Nisto, o poeta funciona como amiba: tudo envolve, tudo cerca, absorve, integra - o sol e o céu, os tapumes, a chuva, a luz, o fumo, as janelas de Maluda, os semáforos, as tintas, as cores, as neblinas, o frio e o calor. E até os cus – isso mesmo, os cus. Tavares vagamunda por Lisboa que hoje apenas é os restos mortais, as cinzas, do império ainda testemunhados pelos negros que a habitam, afinal tão lisboetas como os brancos, os pardos, os chineses ou os indianos. Uma Lisboa talvez bela, mas também sofrida e sofredora, por onde deslizam copos de cerveja e de vinho tinto… e os carros eléctricos de José Gomes Ferreira.

Tavares raspa a caliça das paredes fantasmáticas. E descobrindo a vetustez e a modernidade, o poeta descobre-se, redescobre-se, questiona-se sobre si próprio e sobre o ofício de poetar. Trata-se de poesia e de meta-poesia. No nocturno das vielas tantas vezes, Tavares não teme o sarro da língua e as camas de ocasião. Sem tabus.

“Mar e margem amparam o fragor// que leva o desalinho às vísceras.// Na máquina do poema// é lenta a combustão que devolve// o tejo ao afago que tantas metáforas// sussurrou aos zelosos funcionários das musas. //// Não há, porém, métrica que cinja// a voz de um rio quando suspira nas entranhas// avivando um passado que é cisco na memória”

- lê-se na pag 59 (O rio enquanto anti-lira).
===============
▶ _POR FAZER_:
Extrai tal como está, do texto sobre a Lisboa de Tavares, o trecho que vai de "Nisto, o poeta" até "José Gomes Ferreira.".

▶ _EXTRATO DE DADOS_:
===============
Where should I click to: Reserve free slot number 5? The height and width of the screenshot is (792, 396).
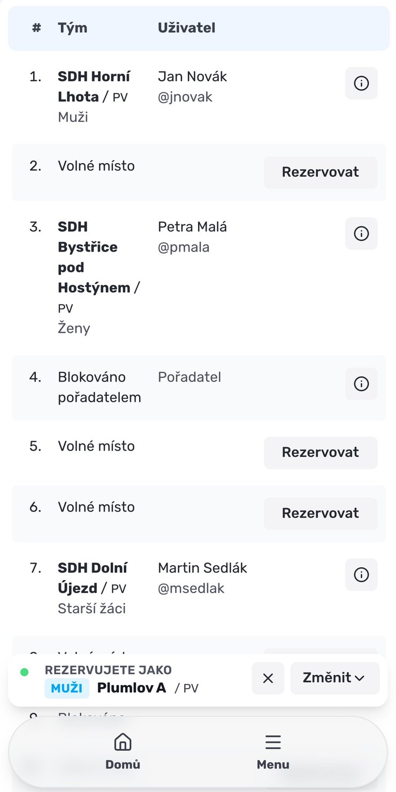(x=321, y=453)
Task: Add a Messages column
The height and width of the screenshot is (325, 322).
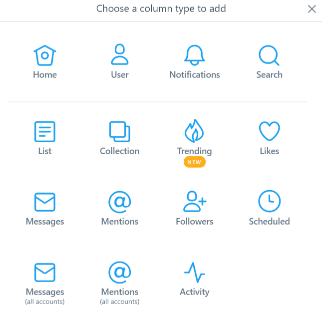Action: 45,202
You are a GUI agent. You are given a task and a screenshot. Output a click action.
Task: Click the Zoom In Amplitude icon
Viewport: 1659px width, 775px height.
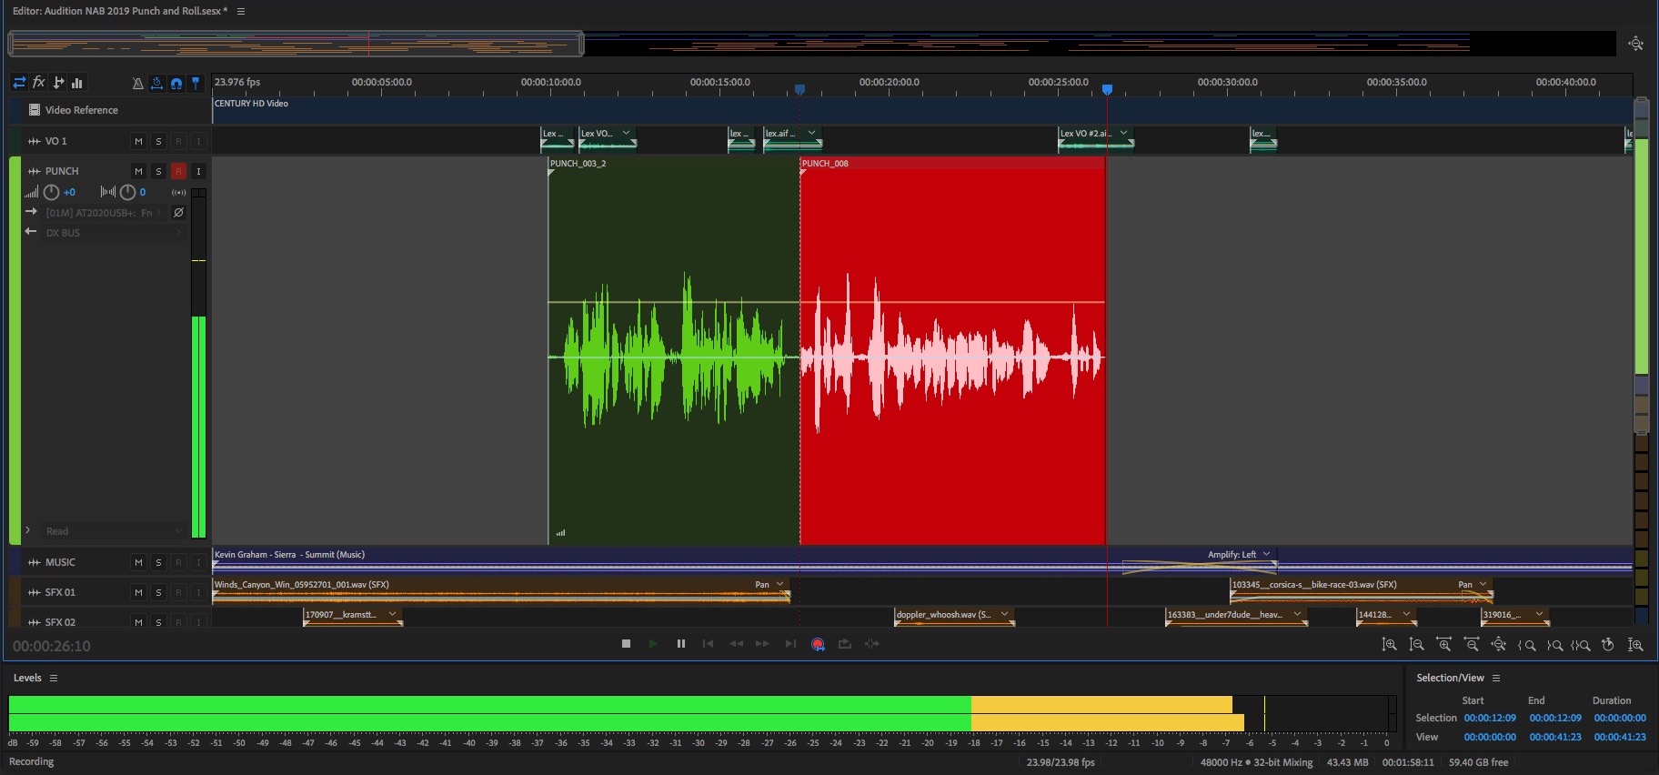(x=1389, y=645)
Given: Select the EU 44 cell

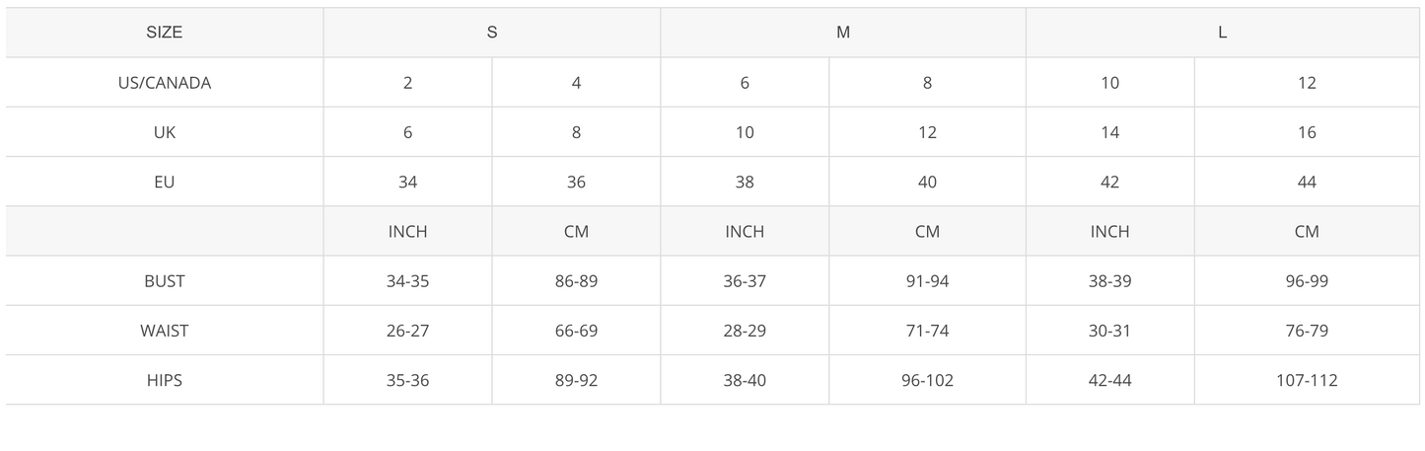Looking at the screenshot, I should click(1307, 182).
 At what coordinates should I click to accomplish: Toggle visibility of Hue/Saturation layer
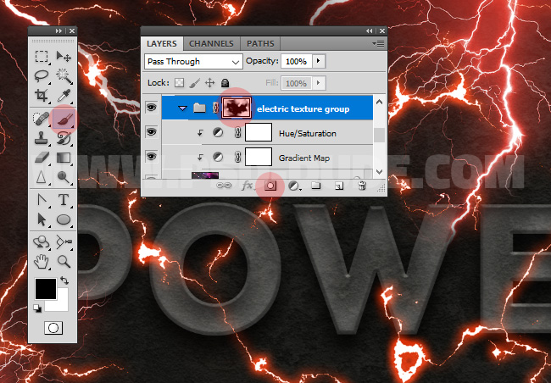pyautogui.click(x=152, y=133)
===============
▶ _RESPOSTA ESCRITA_:
Nisto, o poeta funciona como amiba: tudo envolve, tudo cerca, absorve, integra - o sol e o céu, os tapumes, a chuva, a luz, o fumo, as janelas de Maluda, os semáforos, as tintas, as cores, as neblinas, o frio e o calor. E até os cus – isso mesmo, os cus. Tavares vagamunda por Lisboa que hoje apenas é os restos mortais, as cinzas, do império ainda testemunhados pelos negros que a habitam, afinal tão lisboetas como os brancos, os pardos, os chineses ou os indianos. Uma Lisboa talvez bela, mas também sofrida e sofredora, por onde deslizam copos de cerveja e de vinho tinto… e os carros eléctricos de José Gomes Ferreira.